Task — Write the listing out again in full. Every character must match.

Supplied entries —
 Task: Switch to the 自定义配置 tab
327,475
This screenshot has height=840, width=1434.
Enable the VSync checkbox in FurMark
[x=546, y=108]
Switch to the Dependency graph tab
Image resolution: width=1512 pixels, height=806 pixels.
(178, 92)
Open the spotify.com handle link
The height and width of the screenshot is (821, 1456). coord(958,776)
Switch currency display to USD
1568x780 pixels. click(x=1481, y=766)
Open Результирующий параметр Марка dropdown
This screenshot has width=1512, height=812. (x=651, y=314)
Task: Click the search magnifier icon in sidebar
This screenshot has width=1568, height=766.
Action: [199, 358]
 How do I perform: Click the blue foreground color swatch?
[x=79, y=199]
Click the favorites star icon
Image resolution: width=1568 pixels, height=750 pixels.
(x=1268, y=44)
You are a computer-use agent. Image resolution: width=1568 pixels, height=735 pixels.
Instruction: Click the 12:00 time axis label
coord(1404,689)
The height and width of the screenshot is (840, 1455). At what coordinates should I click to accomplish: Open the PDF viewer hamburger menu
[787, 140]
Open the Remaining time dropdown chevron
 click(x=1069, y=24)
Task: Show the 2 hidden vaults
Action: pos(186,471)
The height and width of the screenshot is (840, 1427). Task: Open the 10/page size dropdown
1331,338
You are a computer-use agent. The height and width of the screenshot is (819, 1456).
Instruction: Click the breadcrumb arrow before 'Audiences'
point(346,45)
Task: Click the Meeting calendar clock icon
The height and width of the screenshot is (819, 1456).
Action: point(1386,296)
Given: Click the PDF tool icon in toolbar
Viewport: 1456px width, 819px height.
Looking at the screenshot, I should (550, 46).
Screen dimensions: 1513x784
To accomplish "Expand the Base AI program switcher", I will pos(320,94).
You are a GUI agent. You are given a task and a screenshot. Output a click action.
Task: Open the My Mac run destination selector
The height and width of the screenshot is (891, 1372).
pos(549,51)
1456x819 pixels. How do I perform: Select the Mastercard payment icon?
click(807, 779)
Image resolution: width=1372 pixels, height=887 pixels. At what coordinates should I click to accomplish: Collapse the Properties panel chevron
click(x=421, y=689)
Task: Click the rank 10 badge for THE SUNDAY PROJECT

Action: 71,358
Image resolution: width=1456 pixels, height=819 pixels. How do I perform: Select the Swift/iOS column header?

Task answer —
 Task: Switch to the 自定义配置 tab
327,475
This screenshot has height=840, width=1434.
Enable the VSync checkbox in FurMark
[x=546, y=108]
Switch to the Dependency graph tab
Image resolution: width=1512 pixels, height=806 pixels.
(178, 92)
Open the spotify.com handle link
The height and width of the screenshot is (821, 1456). coord(958,776)
Switch currency display to USD
1568x780 pixels. click(x=1481, y=766)
Open Результирующий параметр Марка dropdown
This screenshot has width=1512, height=812. (x=651, y=314)
Task: Click the search magnifier icon in sidebar
This screenshot has width=1568, height=766.
Action: [199, 358]
 How do I perform: Click the blue foreground color swatch?
[x=79, y=199]
Click the favorites star icon
Image resolution: width=1568 pixels, height=750 pixels.
(x=1268, y=44)
You are a computer-use agent. Image resolution: width=1568 pixels, height=735 pixels.
Instruction: Click the 12:00 time axis label
coord(1404,689)
The height and width of the screenshot is (840, 1455). At what coordinates should I click to accomplish: Open the PDF viewer hamburger menu
[787, 140]
Open the Remaining time dropdown chevron
 click(x=1069, y=24)
Task: Show the 2 hidden vaults
Action: pos(186,471)
The height and width of the screenshot is (840, 1427). Task: Open the 10/page size dropdown
1331,338
You are a computer-use agent. The height and width of the screenshot is (819, 1456).
Instruction: Click the breadcrumb arrow before 'Audiences'
point(346,45)
Task: Click the Meeting calendar clock icon
The height and width of the screenshot is (819, 1456).
Action: point(1386,296)
Given: Click the PDF tool icon in toolbar
Viewport: 1456px width, 819px height.
Looking at the screenshot, I should (550, 46).
Screen dimensions: 1513x784
To accomplish "Expand the Base AI program switcher", I will pos(320,94).
You are a GUI agent. You are given a task and a screenshot. Output a click action.
Task: Open the My Mac run destination selector
The height and width of the screenshot is (891, 1372).
pos(549,51)
1456x819 pixels. How do I perform: Select the Mastercard payment icon?
click(807, 779)
Image resolution: width=1372 pixels, height=887 pixels. At what coordinates should I click to accomplish: Collapse the Properties panel chevron
click(x=421, y=689)
Task: Click the rank 10 badge for THE SUNDAY PROJECT

Action: 71,358
Image resolution: width=1456 pixels, height=819 pixels. How do I perform: Select the Swift/iOS column header?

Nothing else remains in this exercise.